Article
· book: the map and the territory by alan greenspan
· general
The Map and the Territory by Alan Greenspan — EIGHT | PRODUCTIVITY: THE ULTIMATE MEASURE OF ECONOMIC SUCCESS
- 1. By late 1997, wage rates accelerated but price inflation remained contained despite stable corporate profit margins, implying output per hour rose at least in tandem with wage costs.
- 2. Greenspan's belief that productivity was accelerating in the mid-1990s was not supported by official BLS statistics, which showed only 0.75% annual growth from 1993 to 1995.
- 3. The long-term ceiling for U.S. productivity growth appears to be around 3% per year, a limit that has held for over a century except for the immediate postwar years.
- 4. Multifactor productivity (MFP) measures output changes not explained by labor and capital inputs, primarily reflecting innovation, technical efficiency, and organizational improvements.

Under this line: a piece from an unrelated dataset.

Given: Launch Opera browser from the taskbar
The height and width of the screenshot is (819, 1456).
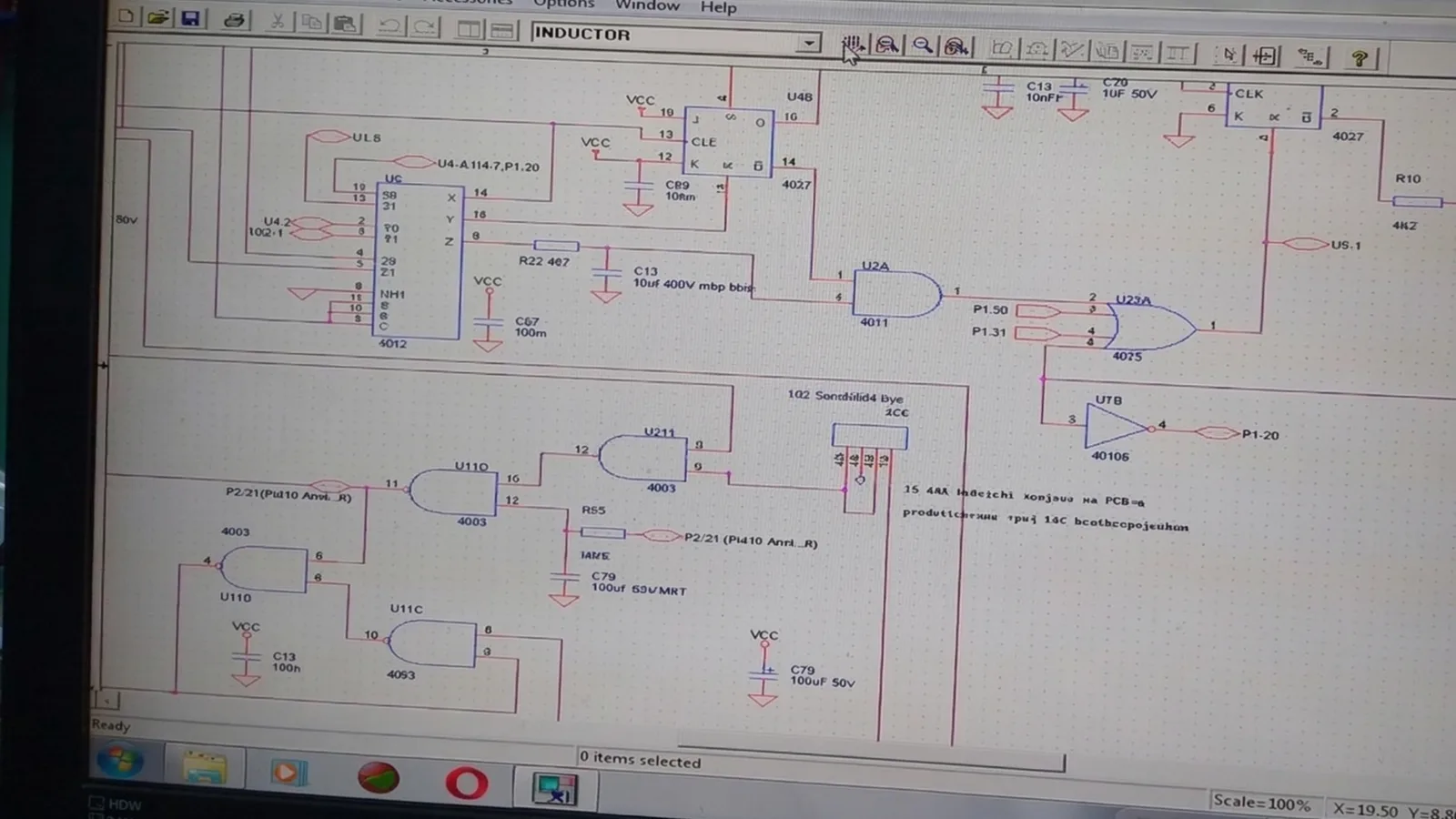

- 5. The share of U.S. GDP devoted to capital investment peaked at 25% in the late 1970s and fell to 18% by 2009, largely due to a decline in domestic savings as social benefits crowded out savings.
- 6. China's impressive productivity growth (9.5% annually from 1990 to 2011) relies heavily on borrowed technology, and its capacity for homegrown innovation remains unproven.
- 7. Major innovations often take decades to fully impact productivity, as illustrated by the 40-year lag between Edison's electrification of lower Manhattan and widespread factory electrification.
- 8. The weight of U.S. GDP output has leveled off since the 1970s, with increases in real GDP almost entirely driven by conceptual components—advances in knowledge and ideas—rather than physical bulk.
- 9. Information technology reduces short-term uncertainty, allowing businesses to cut inventory safety stocks and redundant labor, thereby raising output per hour by eliminating non-value-adding activities.
- 10. Productivity was essentially stagnant for nearly two millennia before the 18th-century Age of Enlightenment, when a framework of property rights, contract law, and savings emerged.